*** Material to process Section Begins ***

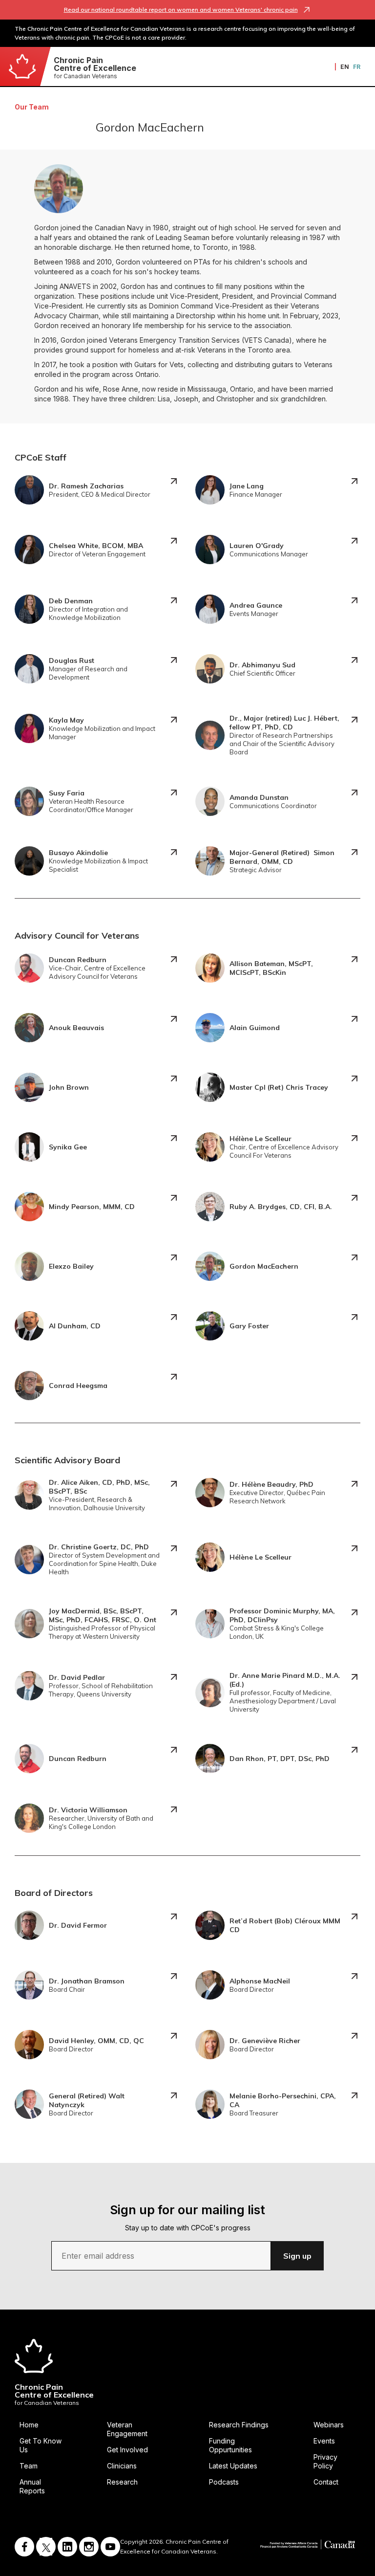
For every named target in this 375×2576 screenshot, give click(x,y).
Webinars (328, 2425)
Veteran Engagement (127, 2429)
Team (29, 2466)
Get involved (127, 2449)
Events (324, 2441)
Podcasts (224, 2482)
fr (356, 66)
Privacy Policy (325, 2461)
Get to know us (41, 2445)
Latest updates (233, 2466)
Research (122, 2482)
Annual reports (32, 2486)
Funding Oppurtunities (230, 2445)
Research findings (239, 2425)
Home (29, 2425)
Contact (325, 2482)
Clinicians (122, 2466)
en (344, 66)
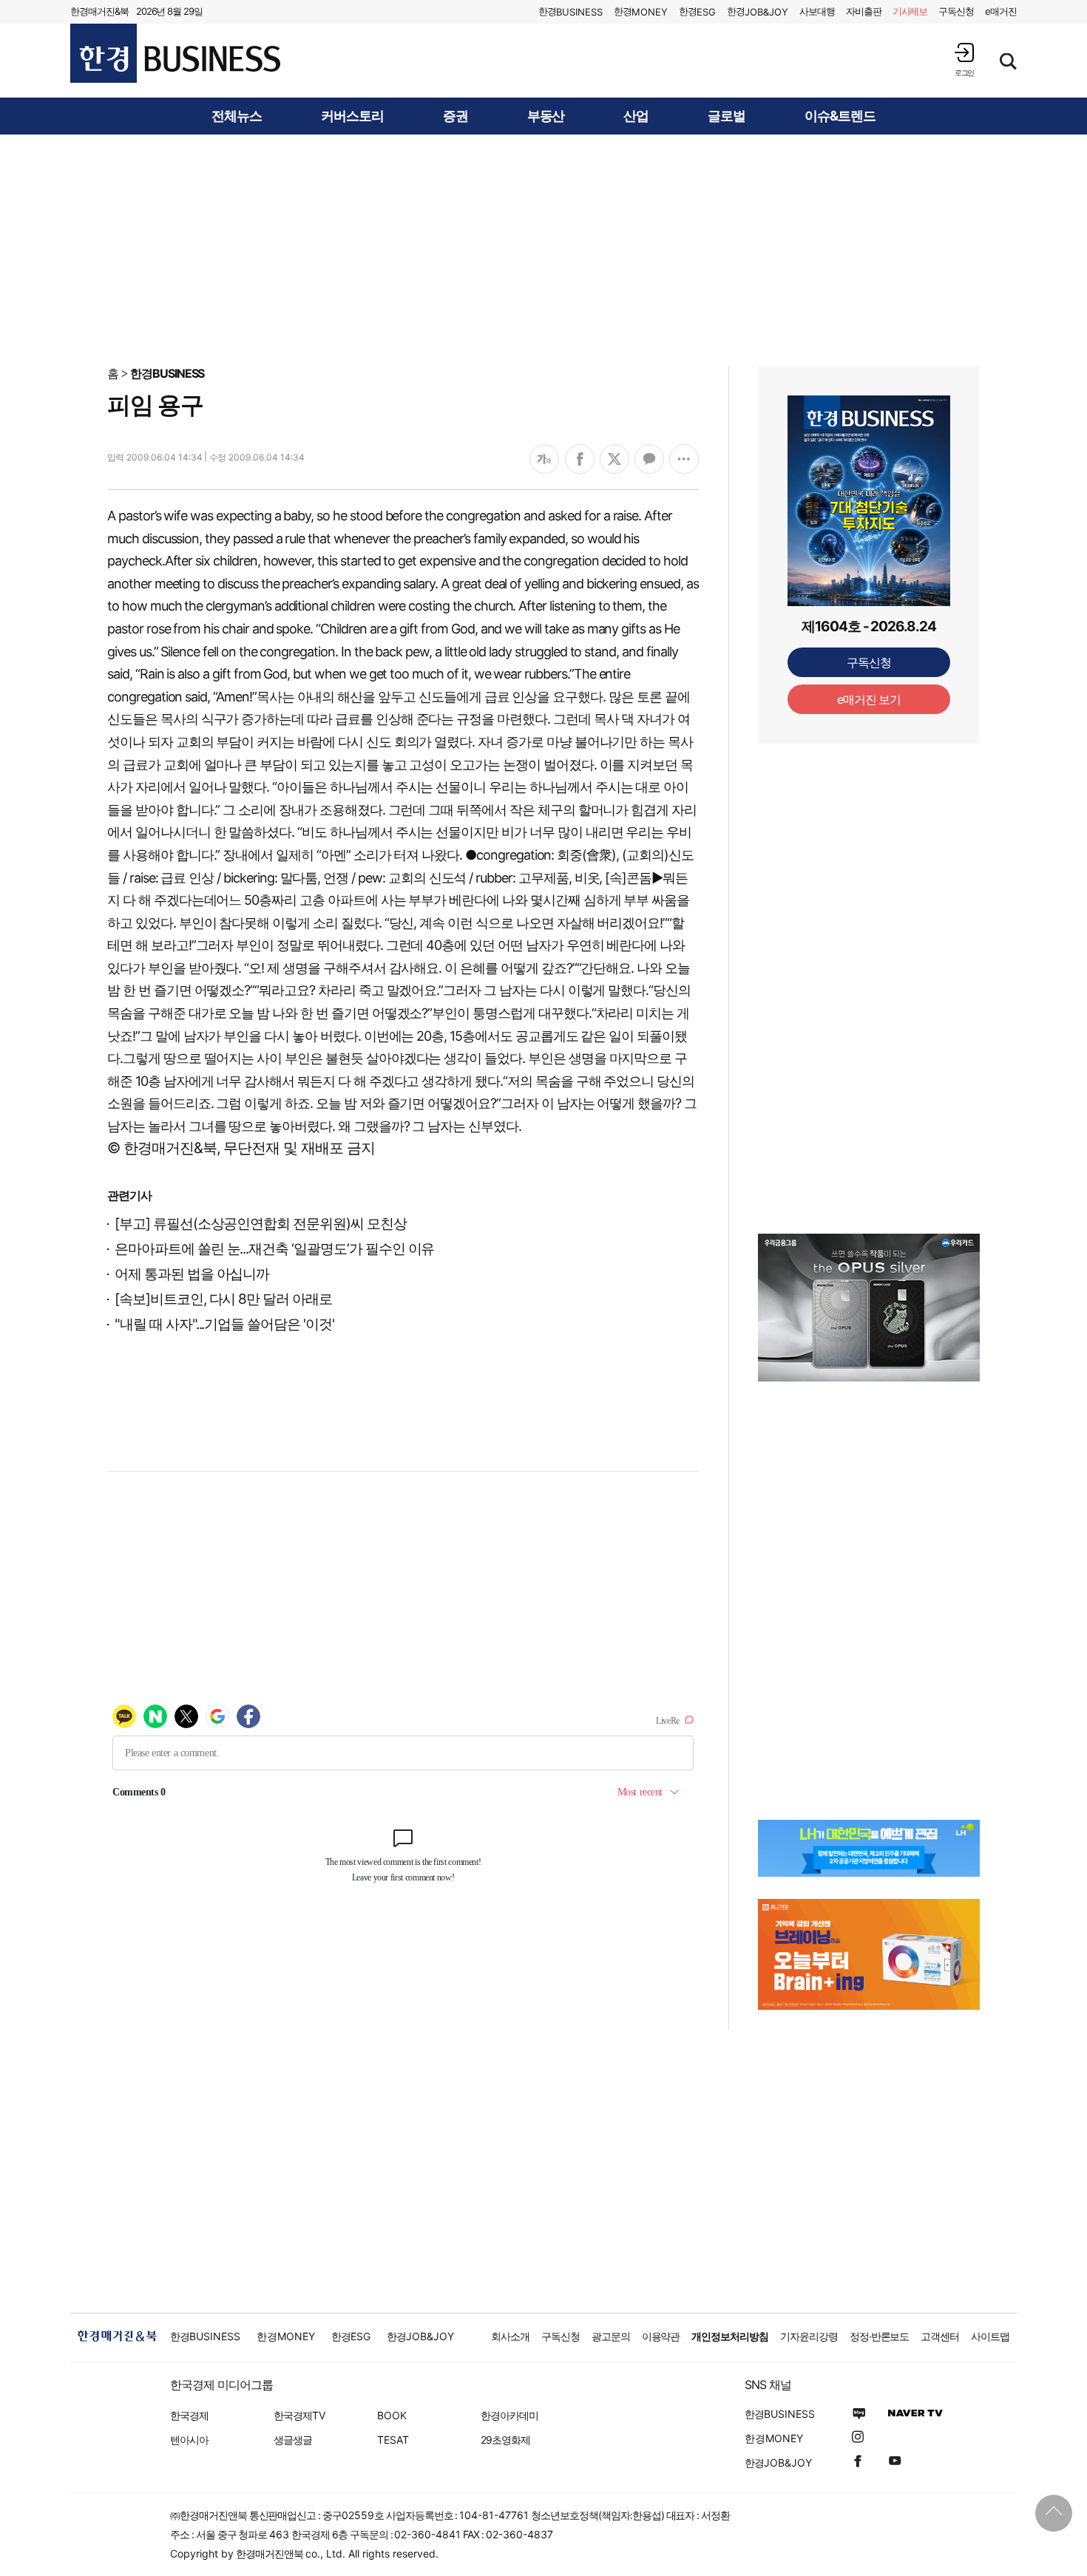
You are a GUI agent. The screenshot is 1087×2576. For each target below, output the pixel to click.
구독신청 (956, 11)
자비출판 (863, 11)
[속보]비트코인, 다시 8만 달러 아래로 (223, 1299)
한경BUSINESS (167, 373)
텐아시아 (189, 2439)
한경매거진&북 (99, 11)
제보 (910, 11)
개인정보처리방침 (729, 2336)
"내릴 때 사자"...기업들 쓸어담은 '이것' (224, 1324)
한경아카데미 (509, 2415)
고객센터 (940, 2336)
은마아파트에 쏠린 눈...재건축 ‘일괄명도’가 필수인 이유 (274, 1248)
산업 (636, 116)
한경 (570, 11)
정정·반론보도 (880, 2336)
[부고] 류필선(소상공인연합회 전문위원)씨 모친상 (261, 1223)
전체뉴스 (236, 116)
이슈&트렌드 (840, 116)
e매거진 (1001, 11)
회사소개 (510, 2336)
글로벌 (726, 116)
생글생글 (293, 2439)
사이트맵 (990, 2336)
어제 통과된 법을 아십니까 (192, 1273)
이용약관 (661, 2336)
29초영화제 (505, 2439)
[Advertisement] (543, 249)
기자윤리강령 (809, 2336)
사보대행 (817, 11)
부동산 (546, 116)
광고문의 (611, 2336)
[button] (964, 59)
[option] (869, 1308)
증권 (455, 116)
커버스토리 (352, 116)
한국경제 (189, 2415)
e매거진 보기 (869, 699)
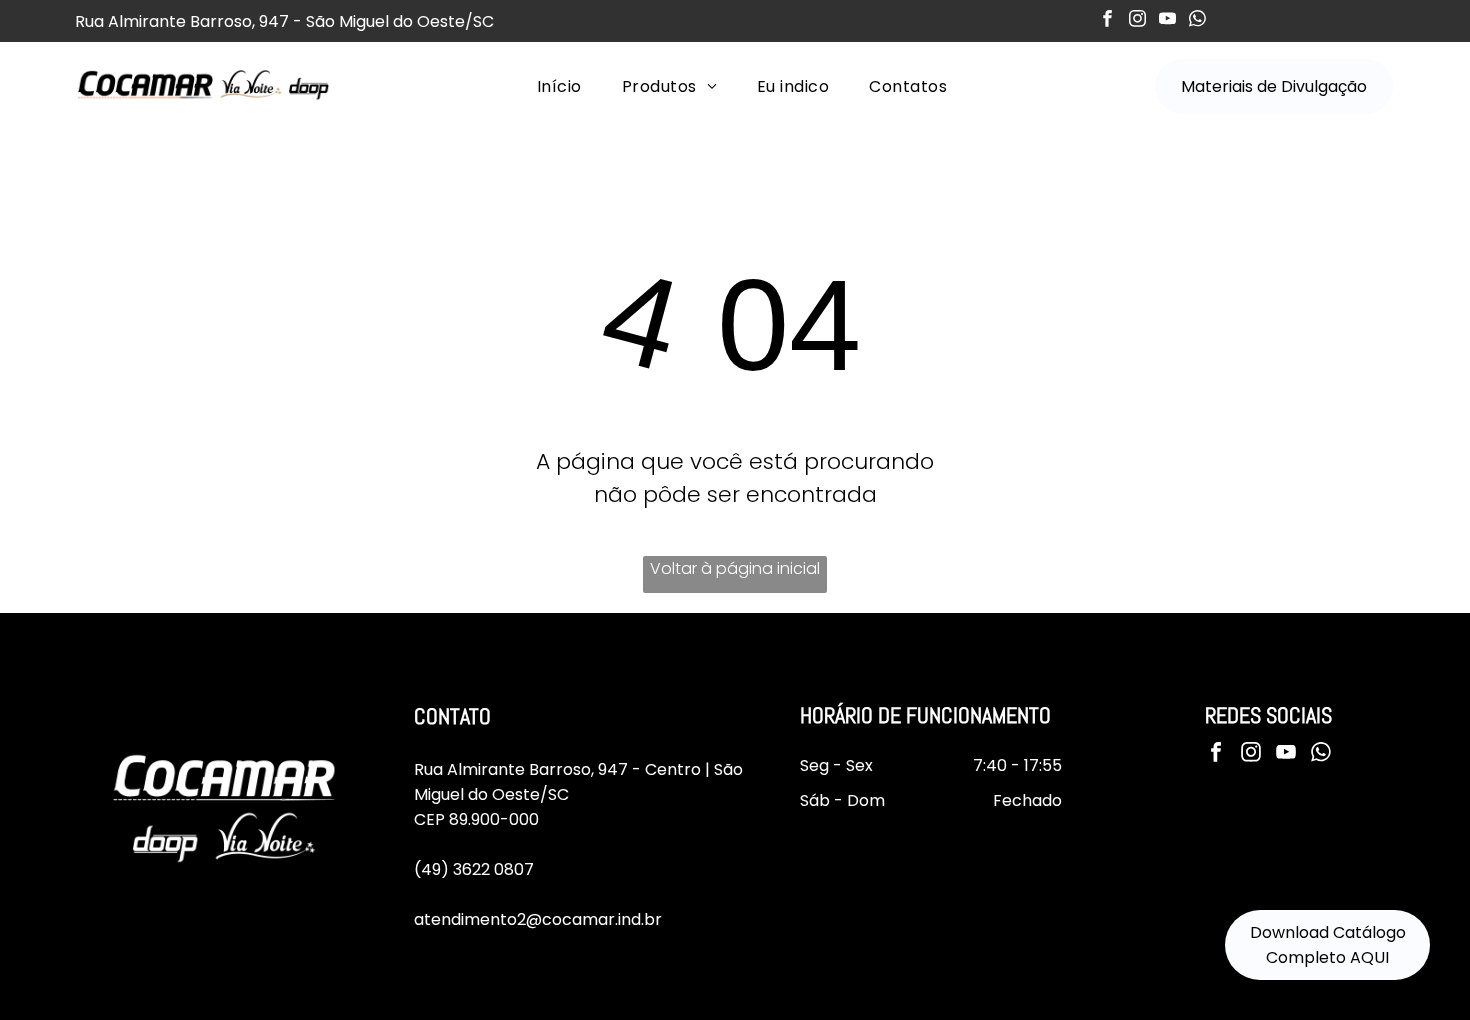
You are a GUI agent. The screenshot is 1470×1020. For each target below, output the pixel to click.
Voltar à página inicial (735, 568)
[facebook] (1107, 21)
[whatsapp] (1197, 21)
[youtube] (1167, 21)
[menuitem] (559, 86)
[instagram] (1137, 21)
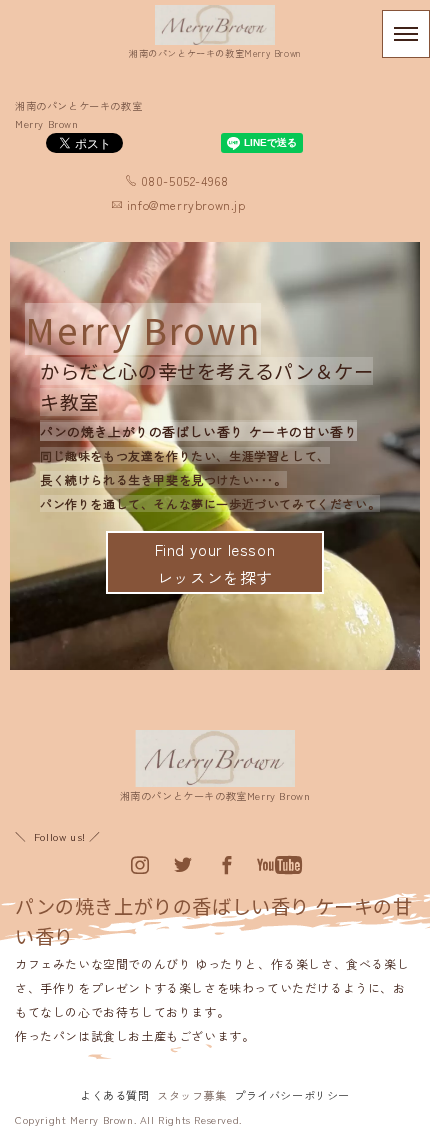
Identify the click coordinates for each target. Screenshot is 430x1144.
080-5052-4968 (184, 180)
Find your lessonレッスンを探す (215, 563)
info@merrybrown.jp (186, 204)
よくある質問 (115, 1095)
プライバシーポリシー (292, 1095)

*** Material to process Section Ends ***

> Activity
Once the line with "커버스토리 (352, 116)" is found in the data above, reproduce it and each line after it exactly, through the line with "080-5052-4968 (184, 180)". Omit the pictures.

> Response to the exercise
커버스토리 (352, 116)
한국경제 (189, 2415)
e매거진 보기 (869, 699)
You are a GUI agent. The screenshot is 1470×1020. For each target below, output the pixel to click.
Voltar à página inicial (735, 568)
[facebook] (1107, 21)
[whatsapp] (1197, 21)
[youtube] (1167, 21)
[menuitem] (559, 86)
[instagram] (1137, 21)
Identify the click coordinates for each target. Screenshot is 430x1144.
080-5052-4968 (184, 180)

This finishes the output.